'''
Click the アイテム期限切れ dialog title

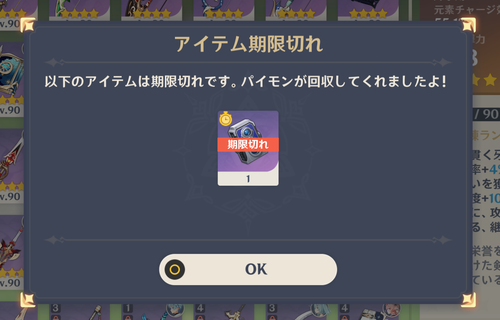(x=248, y=44)
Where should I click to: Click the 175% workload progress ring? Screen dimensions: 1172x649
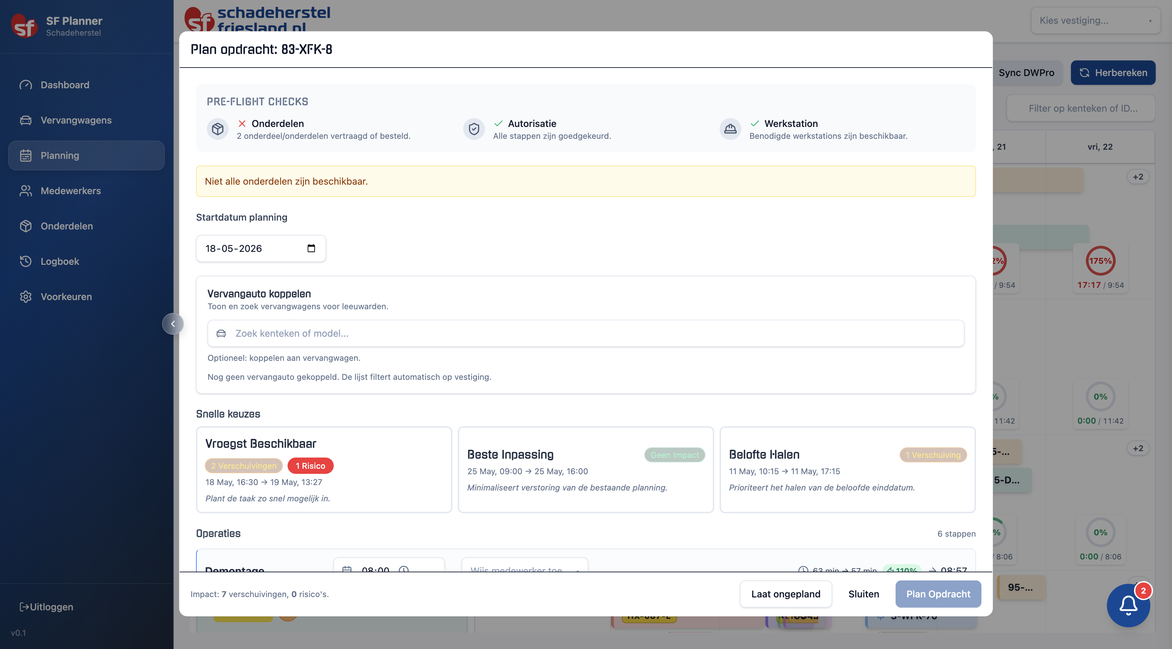click(x=1100, y=261)
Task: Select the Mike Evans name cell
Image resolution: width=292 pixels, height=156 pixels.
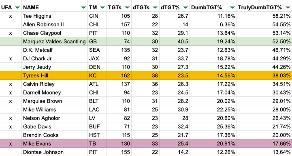Action: coord(55,144)
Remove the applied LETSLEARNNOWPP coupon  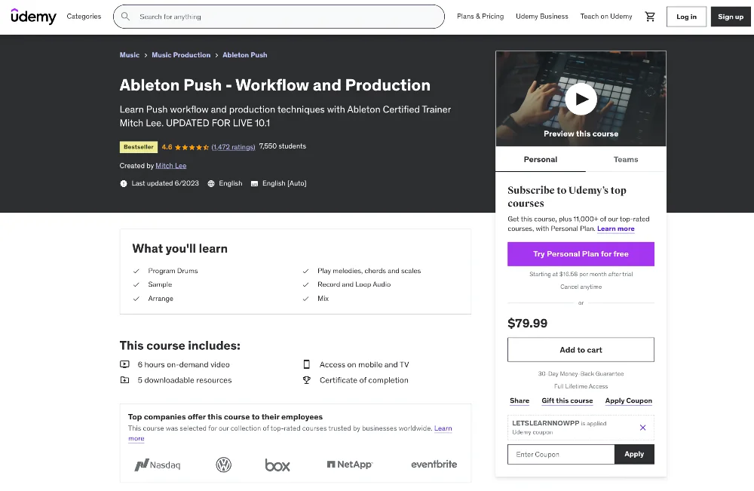642,428
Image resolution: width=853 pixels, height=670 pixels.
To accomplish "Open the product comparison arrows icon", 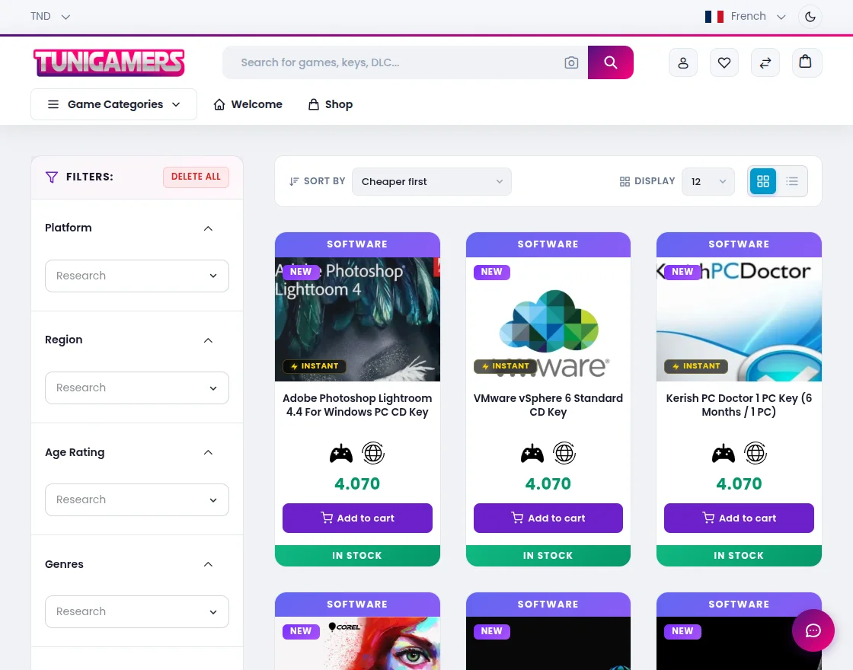I will [765, 62].
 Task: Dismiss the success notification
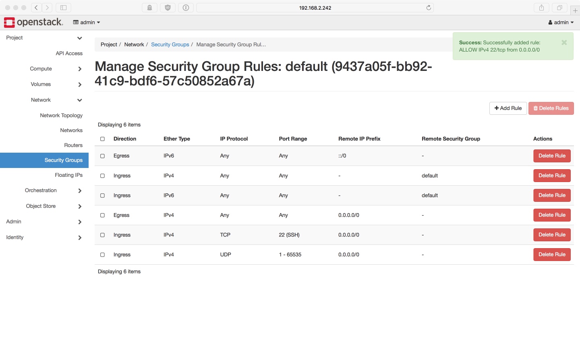(x=564, y=42)
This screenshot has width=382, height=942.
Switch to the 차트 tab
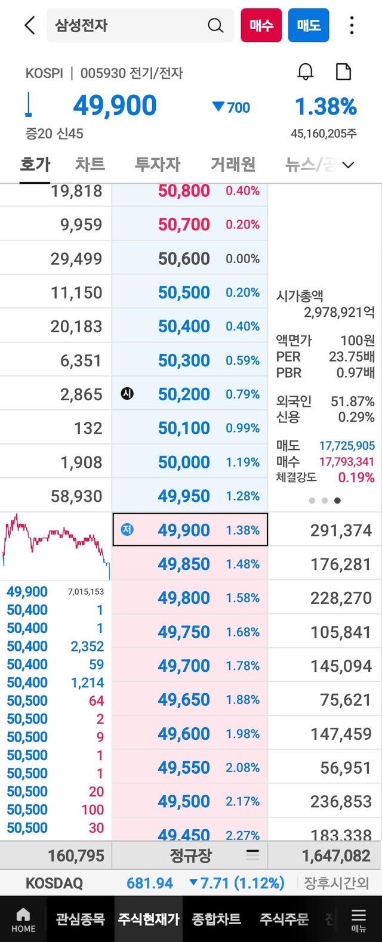(x=90, y=164)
'''
*Set problem*. Extract the stretch of the data from the line containing "This screenshot has width=382, height=942." through the end, copying each line word for word and leaving out the pictures.

*Worked solution*.
This screenshot has width=382, height=942.
Switch to the 차트 tab
(x=90, y=164)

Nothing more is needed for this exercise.